Tyranid Codex Review – HQ: Neurothrope

Hey all, Danny from TFG Radio here, and after a long, forced hiatus (work, kid, life, those old chestnuts), I’m back and oh boy, do I have a lot of Tyranid reviews to catch up on. With no further delay, let’s dig into it! The Neurothrope is custom built to do several jobs exceptionally well, and perhaps it is not surprising that our cheapest HQ choice is also one of our best in just about any list.

***This article has been updated to include Chapter Approved 2018***

Equipment and Biomorphs:

  • Claws and Teeth – basic melee weapon. Make use of that 1 attack!

Special Rules:

  • Shadow in the Warp: -1 to psychic tests within 18″. Does not affect TYRANID units.
  • Synapse: Fearless bubble of 12 inches.
  • Spirit Leech: Each time a Neuro kills a model with Smite, you can heal a wound on friendly Zoanthrope within 6.
  • Warp Siphon: You can reroll 1’s on psychic tests for friendly Zoanthropes within 6.
  • Warp Field: A 3+ invulnerable save.
  • Psyker: You get 1 powers plus smite, can cast 2 powers and deny 1. (Thanks, dear Readers!)

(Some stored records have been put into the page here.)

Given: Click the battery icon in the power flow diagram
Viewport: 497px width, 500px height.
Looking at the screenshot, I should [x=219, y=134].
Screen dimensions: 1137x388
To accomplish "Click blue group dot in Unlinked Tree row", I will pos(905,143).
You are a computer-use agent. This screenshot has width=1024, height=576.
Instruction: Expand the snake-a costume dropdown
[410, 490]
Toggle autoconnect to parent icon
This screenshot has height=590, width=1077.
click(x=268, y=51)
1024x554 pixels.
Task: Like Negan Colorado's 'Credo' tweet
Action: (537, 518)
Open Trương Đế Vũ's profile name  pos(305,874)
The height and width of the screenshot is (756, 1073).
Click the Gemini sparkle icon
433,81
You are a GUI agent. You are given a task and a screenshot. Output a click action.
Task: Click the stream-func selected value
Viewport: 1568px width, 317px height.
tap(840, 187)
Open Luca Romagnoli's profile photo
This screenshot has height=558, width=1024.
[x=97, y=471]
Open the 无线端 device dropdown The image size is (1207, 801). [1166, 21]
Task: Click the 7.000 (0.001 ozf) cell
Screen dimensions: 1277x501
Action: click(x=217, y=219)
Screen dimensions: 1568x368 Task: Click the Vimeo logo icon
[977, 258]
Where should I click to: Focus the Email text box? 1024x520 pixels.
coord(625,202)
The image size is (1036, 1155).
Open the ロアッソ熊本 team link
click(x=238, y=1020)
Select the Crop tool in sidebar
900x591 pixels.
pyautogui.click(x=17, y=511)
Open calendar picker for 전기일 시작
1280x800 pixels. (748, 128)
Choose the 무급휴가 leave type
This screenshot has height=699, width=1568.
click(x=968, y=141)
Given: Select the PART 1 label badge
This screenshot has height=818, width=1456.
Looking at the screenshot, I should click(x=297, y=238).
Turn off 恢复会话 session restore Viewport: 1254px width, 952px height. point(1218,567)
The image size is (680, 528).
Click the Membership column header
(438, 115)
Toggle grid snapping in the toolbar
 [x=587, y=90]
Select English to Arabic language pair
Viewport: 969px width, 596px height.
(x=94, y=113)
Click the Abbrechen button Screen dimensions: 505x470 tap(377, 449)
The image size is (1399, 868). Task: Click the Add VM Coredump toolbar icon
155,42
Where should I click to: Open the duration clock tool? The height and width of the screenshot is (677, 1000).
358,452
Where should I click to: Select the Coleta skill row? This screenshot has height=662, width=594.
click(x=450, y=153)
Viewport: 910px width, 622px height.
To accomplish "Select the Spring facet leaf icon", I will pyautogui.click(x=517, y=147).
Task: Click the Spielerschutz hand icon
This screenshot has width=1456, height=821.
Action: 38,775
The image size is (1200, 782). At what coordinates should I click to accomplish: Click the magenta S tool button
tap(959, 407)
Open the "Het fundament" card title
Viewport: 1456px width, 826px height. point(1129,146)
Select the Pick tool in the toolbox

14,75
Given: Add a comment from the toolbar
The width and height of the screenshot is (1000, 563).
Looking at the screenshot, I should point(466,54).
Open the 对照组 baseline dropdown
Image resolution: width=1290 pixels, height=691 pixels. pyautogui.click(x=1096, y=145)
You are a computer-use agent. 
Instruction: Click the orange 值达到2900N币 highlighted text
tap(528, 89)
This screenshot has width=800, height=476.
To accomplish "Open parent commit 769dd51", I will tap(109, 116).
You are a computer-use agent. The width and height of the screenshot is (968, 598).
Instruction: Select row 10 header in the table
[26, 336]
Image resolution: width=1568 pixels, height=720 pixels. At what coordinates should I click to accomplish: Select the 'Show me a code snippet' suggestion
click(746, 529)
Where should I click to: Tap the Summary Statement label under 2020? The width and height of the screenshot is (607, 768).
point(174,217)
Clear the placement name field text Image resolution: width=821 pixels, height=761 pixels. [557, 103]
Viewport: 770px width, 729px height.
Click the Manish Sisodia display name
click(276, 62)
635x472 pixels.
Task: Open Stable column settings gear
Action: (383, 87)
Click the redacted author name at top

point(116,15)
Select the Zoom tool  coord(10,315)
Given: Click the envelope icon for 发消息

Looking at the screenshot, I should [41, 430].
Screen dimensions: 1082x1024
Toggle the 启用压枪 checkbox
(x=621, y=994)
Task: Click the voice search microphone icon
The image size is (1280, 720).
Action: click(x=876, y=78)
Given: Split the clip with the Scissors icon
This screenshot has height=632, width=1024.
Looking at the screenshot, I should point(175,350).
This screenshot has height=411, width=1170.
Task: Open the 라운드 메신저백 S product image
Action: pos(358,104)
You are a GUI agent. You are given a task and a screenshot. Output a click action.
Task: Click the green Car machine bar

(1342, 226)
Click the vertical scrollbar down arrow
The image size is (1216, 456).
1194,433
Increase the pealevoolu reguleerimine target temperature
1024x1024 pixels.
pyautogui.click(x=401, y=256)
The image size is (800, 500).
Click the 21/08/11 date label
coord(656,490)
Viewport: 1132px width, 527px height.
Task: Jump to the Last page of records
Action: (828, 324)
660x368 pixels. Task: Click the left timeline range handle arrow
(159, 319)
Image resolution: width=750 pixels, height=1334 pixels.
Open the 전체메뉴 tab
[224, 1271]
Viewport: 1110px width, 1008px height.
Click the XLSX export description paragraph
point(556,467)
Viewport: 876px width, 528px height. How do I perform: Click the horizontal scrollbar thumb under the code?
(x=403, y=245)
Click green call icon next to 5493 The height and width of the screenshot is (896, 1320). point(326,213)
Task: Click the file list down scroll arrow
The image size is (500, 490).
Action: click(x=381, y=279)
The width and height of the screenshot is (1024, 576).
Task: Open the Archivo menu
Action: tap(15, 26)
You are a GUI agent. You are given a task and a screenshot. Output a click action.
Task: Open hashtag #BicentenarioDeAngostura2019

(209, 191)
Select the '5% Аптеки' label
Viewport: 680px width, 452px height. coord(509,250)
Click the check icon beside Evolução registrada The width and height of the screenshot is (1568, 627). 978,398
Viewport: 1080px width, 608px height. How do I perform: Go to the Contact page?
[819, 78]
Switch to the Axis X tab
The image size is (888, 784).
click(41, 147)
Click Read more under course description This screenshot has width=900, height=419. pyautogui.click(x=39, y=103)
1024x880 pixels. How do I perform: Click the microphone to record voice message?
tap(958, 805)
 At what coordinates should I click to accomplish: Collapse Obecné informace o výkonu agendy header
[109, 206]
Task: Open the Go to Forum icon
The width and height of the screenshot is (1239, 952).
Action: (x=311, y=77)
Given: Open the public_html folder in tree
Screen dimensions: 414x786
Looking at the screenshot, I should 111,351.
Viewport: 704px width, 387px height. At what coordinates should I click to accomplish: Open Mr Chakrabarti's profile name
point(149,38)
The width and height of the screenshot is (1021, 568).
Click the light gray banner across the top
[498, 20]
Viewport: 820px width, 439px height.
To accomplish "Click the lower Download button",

Ok, so yes, the Neurothrope doesn’t have much in terms of customization, but it really doesn’t need it to be the swiss-army knife of the Tyranid hordes.That’s a lot of special rules there.  You have the standard kit of SitW and Synapse, which are never, ever bad, so even just stopping there, the Neurothrope isn’t a bad choice for a minimum HQ choice.  Spirit Leech is cool but rarely comes up, but it can help in the super late game when maybe you only have a few Neuros running around.  The real money is of course Warp Siphon for just that extra help getting powers off and of course Warp Field for that awesome save.  A 3++ is amazing because well, you can just get lucky and end up tanking anything.  For 70 points, getting 2 powers and 1 deny is a good deal, especially with all the other benefits.  The special rules are really what makes this bug shine so bright.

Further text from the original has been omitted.